Outre qu’elle permet la mise en œuvre d’un plan de réduction des effectifs de façon rapide (les délais de consultation du CSE ainsi que les conditions de mise en œuvre du plan étant en effet fortement aménagés), la procédure collective offre également un cadre sécurisant pour la notification des licenciements pour motif économique.
A ce titre, il est constant que lorsque la rupture du contrat de travail intervient sur ordonnance du Tribunal de commerce, le caractère économique du motif de licenciement devient particulièrement difficile à contester pour les salariés (en ce sens, voir Cass. Soc., 10 juill. 2002, n° 00-42.340 ; Cass. Soc., 10 mai 2005, n° 03-40.624). Les risques de condamnation de l’employeur au paiement de dommages et intérêts pour licenciement sans cause réelle et sérieuse sont ainsi très limités.
L’employeur doit néanmoins rester vigilant :
- Il reste assujetti à une obligation préalable de reclassement, tout manquement à cette obligation pouvant justifier un contentieux prud’homale et, le cas échéant, l’octroi d’indemnités (Cass. Soc., 8 juin 1999, n° 96-44.811),
- Lorsque l’administrateur procède au licenciement d’un salarié d’une entreprise en redressement judiciaire, la lettre de licenciement doit comporter le visa de l’ordonnance du juge-commissaire autorisant le licenciement, faute de quoi le licenciement est privé de cause réelle et sérieuse (Cass. Soc., 27 mai 2020, n° 18-20.153) ;
- Surtout, le salarié reste recevable à contester la cause économique de son licenciement s’il prouve que l’autorisation du juge-commissaire a été obtenue par fraude (Cass. Soc., 4 juill. 2018, n° 16-27.922) ou que la liquidation judiciaire à l’origine de la cessation d’activité résulte d’une faute de l’employeur (Cass. Soc., 8 juill. 2020, n ° 18-26.140).

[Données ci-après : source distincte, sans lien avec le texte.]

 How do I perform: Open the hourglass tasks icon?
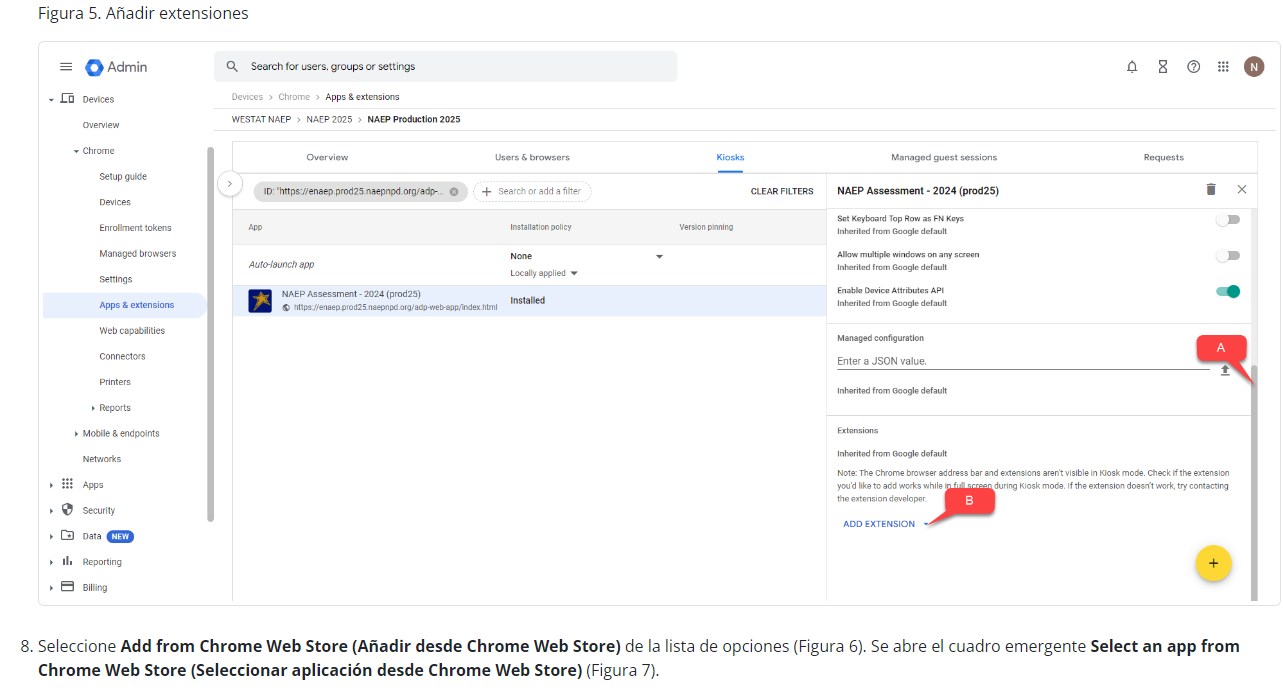[x=1163, y=67]
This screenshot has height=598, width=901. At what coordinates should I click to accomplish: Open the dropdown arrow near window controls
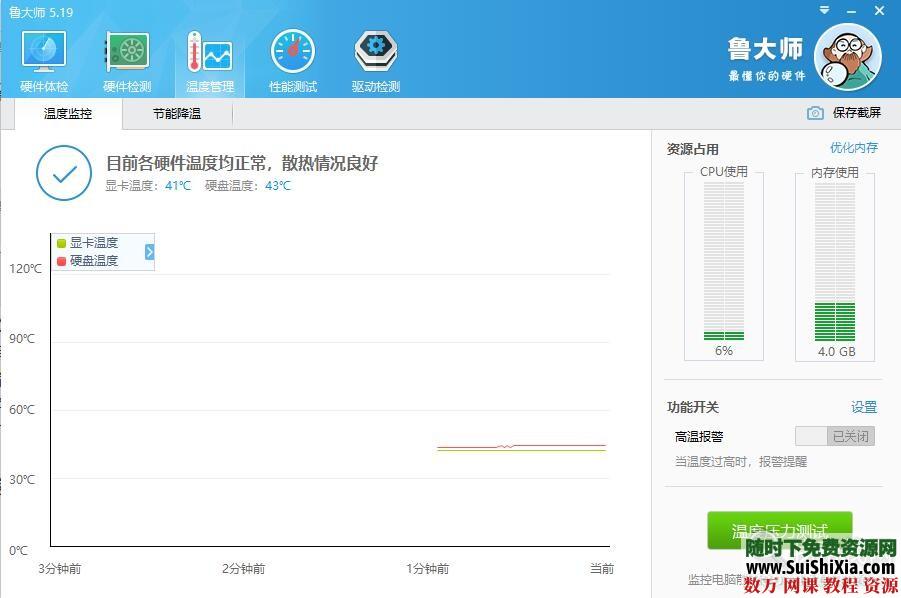tap(824, 11)
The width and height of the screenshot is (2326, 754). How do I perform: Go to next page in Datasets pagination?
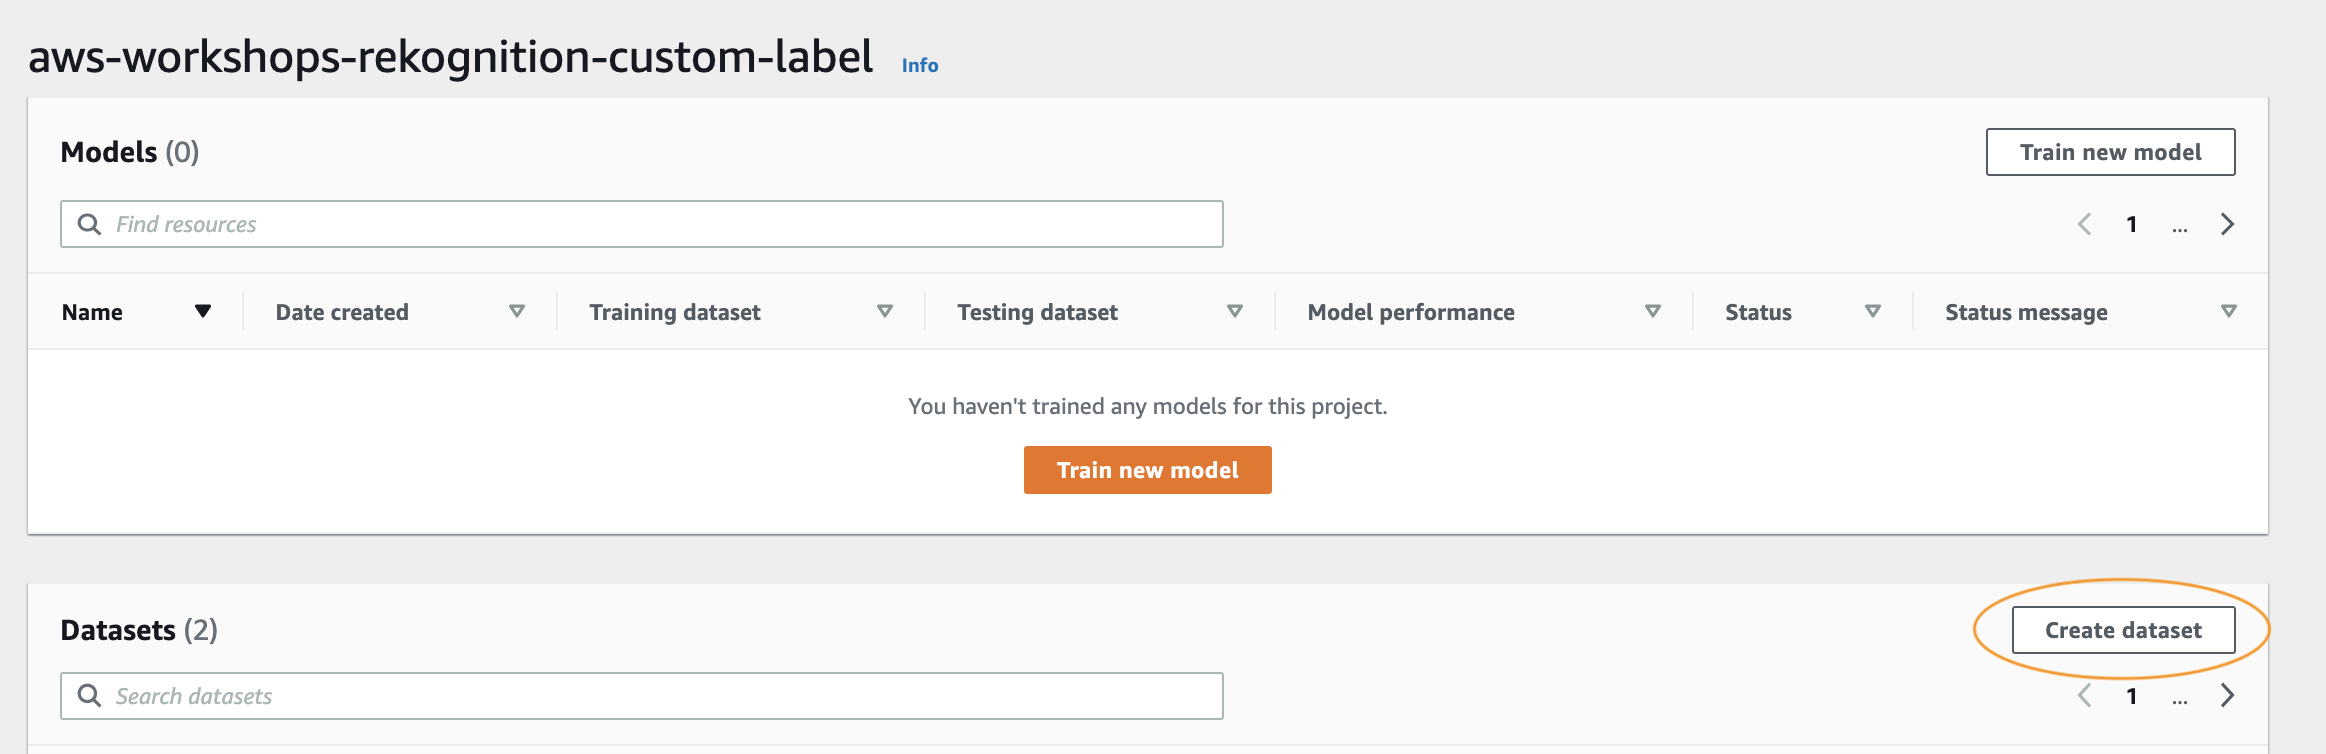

Dans cette dernière jurisprudence (Cass. Soc., 8 juill. 2020, n ° 18-26.140), une salariée avait été licenciée pour motif économique en raison de la liquidation judiciaire de l’entreprise impliquant la cessation de l’activité de cette dernière. Ultérieurement, le gérant de la Société avait été condamné par le Tribunal de Grande Instance – devenu le Tribunal judiciaire – en raison d’un défaut de déclaration d’état de cessation des paiements ainsi que d’un détournement d’actif.
La salariée avait alors contesté son licenciement au motif que la cessation d’activité résultait d’une faute ou d’une légèreté blâmable de l’employeur. Après avoir rappelé que la faute de l’employeur à l’origine de la cessation d’activité était de nature à priver le licenciement de cause réelle et sérieuse, la Cour de cassation constate en l’espèce que le « défaut de déclaration de l’état de cessation des paiements et le détournement d’actif commis postérieurement à l’ouverture de la procédure collective n’étaient pas à l’origine de la liquidation judiciaire ».
Les employeurs doivent ainsi être attentifs aux actes réalisés en amont de l’ouverture d’une procédure collective, une gestion hasardeuse de l’activité sur cette période pouvant le cas échéant offrir un motif de contestation de la licéité de leur licenciement par les salariés.